The gag clause prohibition attestations are directly tied to the language within contractual agreements. As mentioned, this includes the agreements between the plan and all its service providers, not including coverage of excepted benefits. The statutory requirements assume that plan sponsors have complete visibility into all of the written agreements from the period of December 27, 2020 through December 31, 2023. But a lot can change for a plan over potentially four plan years in total.

This creates a unique challenge for plans, in that they need to attempt to review all of the agreements for almost four plan years of time potentially. On top of the lengthy time frame for the first attestation period, plans may also lack knowledge or the ability to review the compliance of all agreements applicable to their plan for this first attestation. Plans will have to rely on their service provider partners to provide all the applicable agreements if they do not already possess them in their own records. While many carriers have sent confirmations of compliance either with an email or a more formal public statement on their website, these written statements are a trust exercise in themselves. How can plan sponsors know for certain that all of those agreements are actually in compliance? The answer is that there is no way to know with 100% certainty unless the plan sponsor reviews the documentation itself.

Liability, penalties, where does this leave plans?

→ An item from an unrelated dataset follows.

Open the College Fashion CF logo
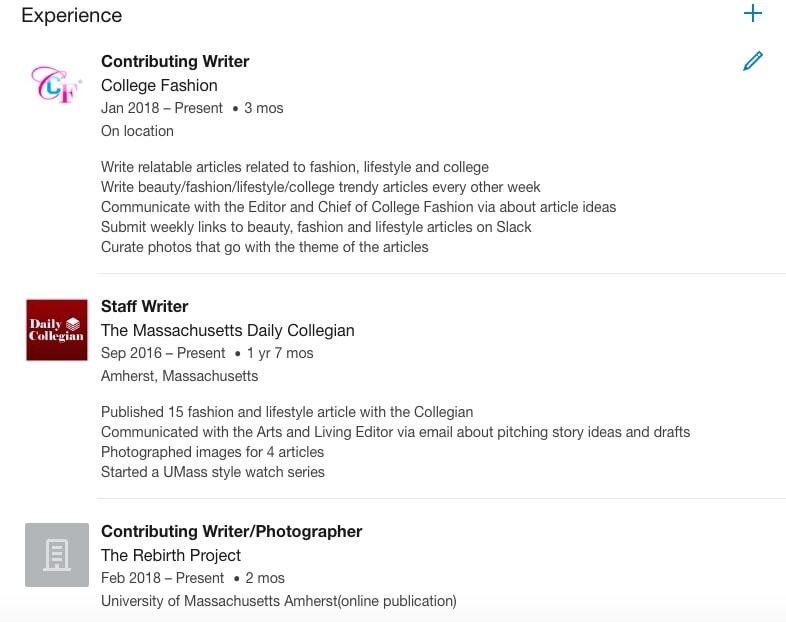786x622 pixels. pos(57,85)
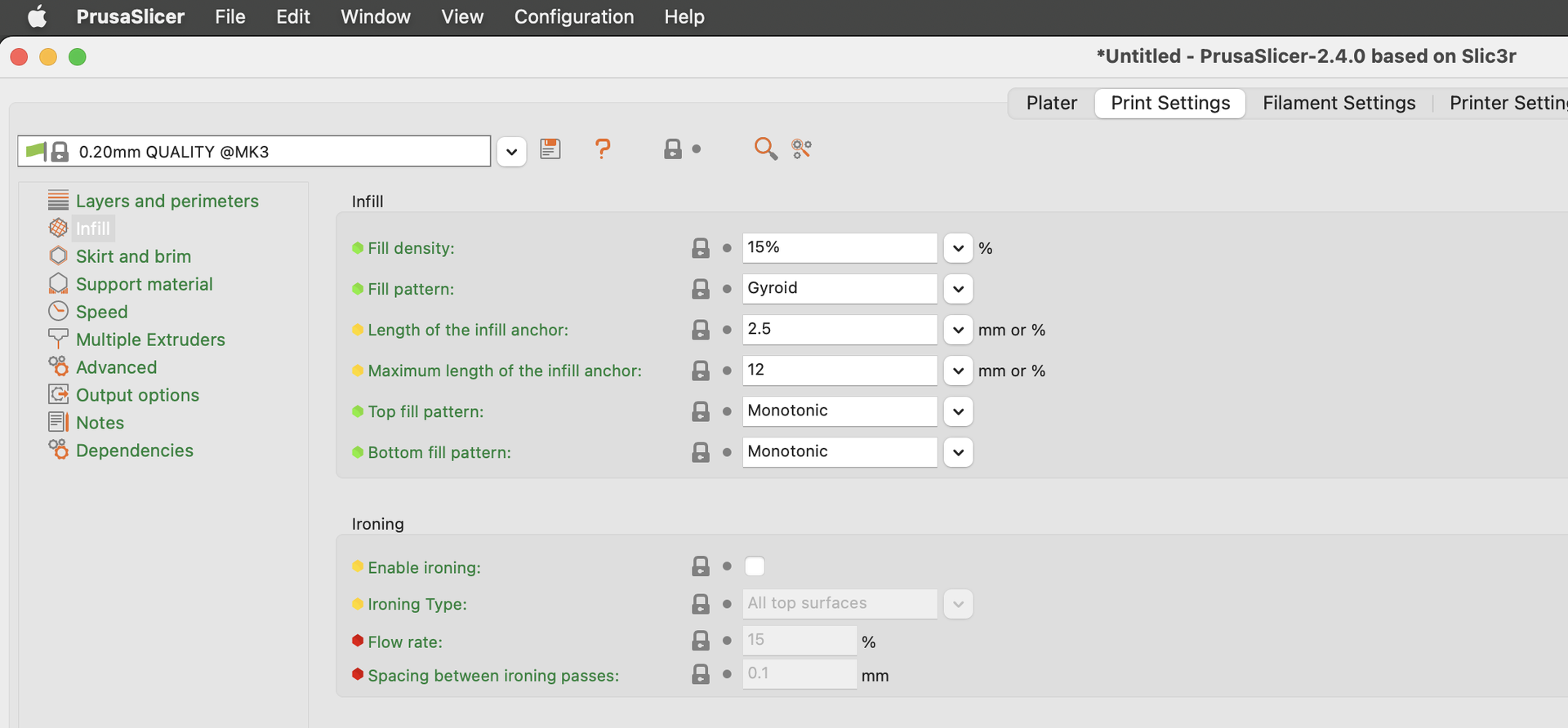Go to Speed settings in sidebar
1568x728 pixels.
[x=101, y=312]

It is unclear what, if any, penalty will potentially befall plans that fail to meet the compliance responsibilities associated with the gag clause prohibition and attestation rules. FAQs from (CMS) state that plans failing to attest by the deadline may be subject to “enforcement action.”  Unfortunately for plan sponsors there are no deadline extensions discussed or provided, whether in the statutory language or the guidance from the Departments. CMS has decided to permit partial attestations for this first, multiyear submission. This provides an “out” of sorts for groups that cannot attest to the compliance of all their service providers for the full reporting period. Going forward, however, plan sponsors will need to submit a full attestation annually at the end of each calendar year (December 31).

The first attestation is due by December 31, 2023 through the CMS Gag Clause Prohibition Compliance Attestation (GCPCA) portal. Plans that have reviewed the written agreements for compliance should complete their attestation through the online webform dashboard on the GCPCA page. Plan sponsors must have all applicable plan identifying information (e.g., employer identification number (EIN), plan number, plan name, attestor information, etc.) prior to completing their attestation. The process can be completed in less than 30 minutes. After completing a compliance review and submitting their attestation, plan sponsors should document all gag clause compliance related actions, including the agreements reviewed, in preparation for the December 2024 attestation.

As this reporting requirement evolves, additional guidance from CMS could improve the process for plan sponsors. While the Departments have provided contact numbers and emails if plans suspect potential gag clause issues, the statutory language still holds plan sponsors ultimately responsible for compliance. This first attestation, as it has been designed, leaves those attesting with an all-or-nothing game. They  can either attest to the compliance of every agreement for each service provider or simply not attest to that service provider at all. The lack of explanation about liability or penalties involved with this compliance obligation has left many plans confused, stressed and in many circumstances lacking in finite answers of how to move forward.

Marissa Rufo is a compliance advisor, regulatory affairs, and subject matter expert at MZQ Consulting, LLC, a benefits compliance and Affordable Care Act reporting firm in Pikesville Maryland. Her legal background focused on litigation including broad civil litigation, personal injury, employment/union contracts as well as civil and criminal tax controversy. Rufo earned her B.A. degree from the University of Maryland. She also completed a dual degree program earning a J.D. and M.B.A. degrees from the University of Baltimore School of Law and School of Business, respectively.